(Trecho do texto)
———

Marques Rebelo (cujo verdadeiro nome é Eddy Dias da Cruz) nasceu no Rio de Janeiro, no ultra carioca bairro de Vila Isabel, em 1907. Literariamente falando, nosso ficcionista descende em linha reta de três grandes vultos das nossas letras: Manuel Antônio de Almeida, Machado de Assis e Lima Barreto. Principalmente do primeiro.

Por afinidade de espírito, consagrou uma obra de verdadeira devoção a Manuel Antônio de Almeida, autor do romance da cidade no tempo do rei: “Memórias de um Sargento de Milícias”.
Como contista, romancista ou escritor teatral, é sempre o cronista da sua cidade. Soube, como nenhum outro, ver, sentir e fixar os aspectos mais simples do cotidiano e, por isso mesmo, mais humanos da vida do Rio de Janeiro ou dos seus arrabaldes. A alma carioca sempre prevaleceu na sua sensibilidade, dando-lhe o gosto da terra e da gente, no contorno inconfundível de suas paisagens e na pura alegria de seus folguedos.

Rebelo estreou em plena maré dos romancistas de 30, com matizes regionais e interioranos, situando a ação de suas histórias em plena “Metrópolis” (ainda bem provinciana, é verdade) que era a sua cidade natal. Mostrou-se profundamente vinculado à paisagem moral da cidade, e especialmente do Rio de classe média da Zona Norte, universo temático que continuou explorando em seus contos e romances escritos nos decênios de 1930 e 1940. Desde o seu livro de estreia, em 1935, procurou se identificar com o verdadeiro espírito das camadas populares, colocando em cena no romance "Marafa", alguns tipos cariocas que o situam na linha dos mais fiéis fixadores da vida da baixa classe média e dos subempregados do Rio de Janeiro.

———

(Registros fornecidos)
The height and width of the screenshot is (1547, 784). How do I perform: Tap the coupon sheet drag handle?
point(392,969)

———

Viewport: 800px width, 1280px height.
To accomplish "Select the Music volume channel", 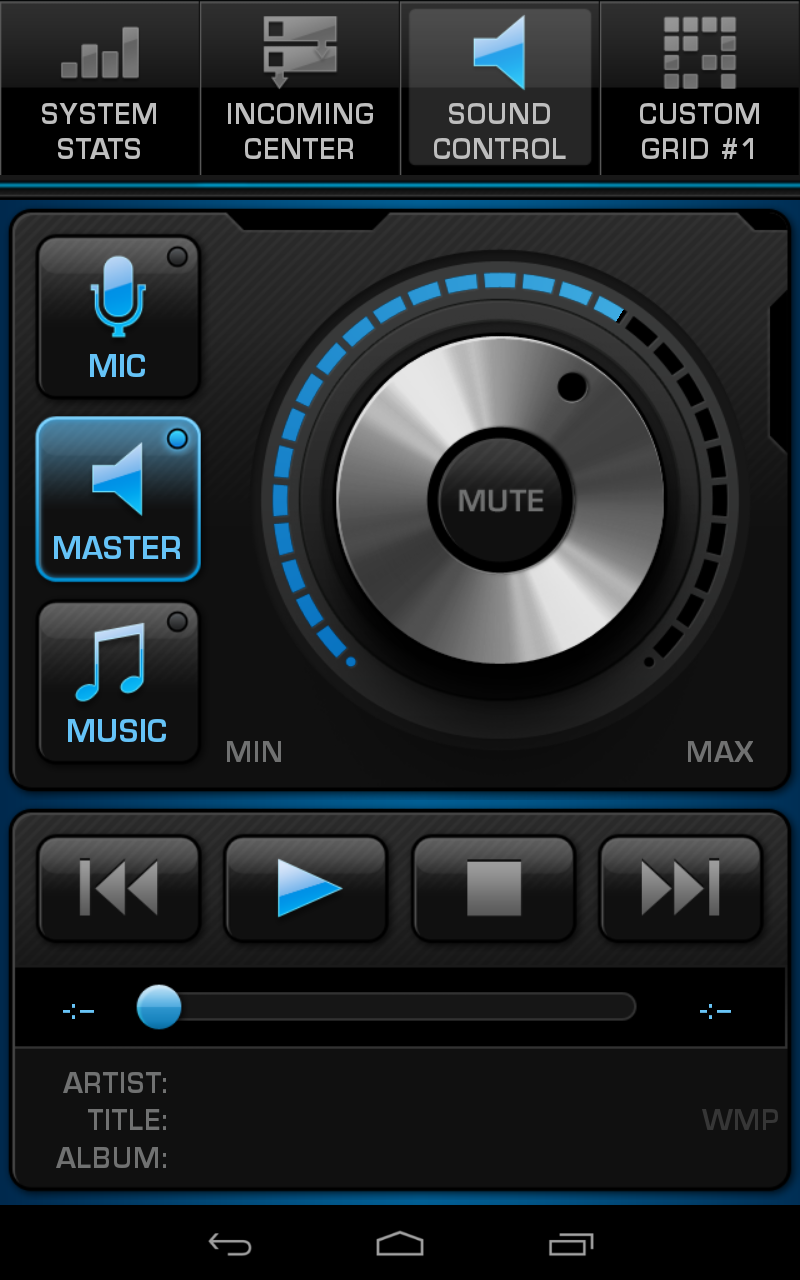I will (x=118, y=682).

———

(Tarefa proposta A) Segundo o trecho sobre Marques Rebelo, qual é o verdadeiro nome do escritor?
(Tarefa proposta B) Prolongue o trecho sobre Marques Rebelo a partir da última frase apresentada.
Os registros não têm relação com o trecho sobre Marques Rebelo.

(Resposta da tarefa A) Eddy Dias da Cruz.

(Resposta da tarefa B)
Poucos escritores brasileiros marcaram e traduziram tão bem quanto ele a alma carioca, o sopro popular. Soube fixar o Rio de grupos a prosear em torno de um copo de café com pão e manteiga; o Rio dos amantes de serestas à janela das casas; o Rio do Carnaval na Avenida Central; o Rio da era do rádio; onde o progresso parecia lento, mas os prédios já começavam a substituir os pomares e quintais de densas mangueiras e abacateiros.

É delicioso acompanhá-lo devassando a vida íntima do carioca, espiando pelos quintais, para dessas observações extrair retratos fiéis da classe média da antiga capital federal, com seus jogos de azar, seus clubes carnavalescos de subúrbio, seus namoros de portão. O historiador ou sociólogo do tempo dessas histórias encontrará em suas obras um precioso material para revivê-lo. A descrição em Marques Rebelo é sempre resumida, clara, direta. Consegue, inclusive, com economia de vocabulário e espírito de síntese, configurar-nos nitidamente uma época (também documentando-a).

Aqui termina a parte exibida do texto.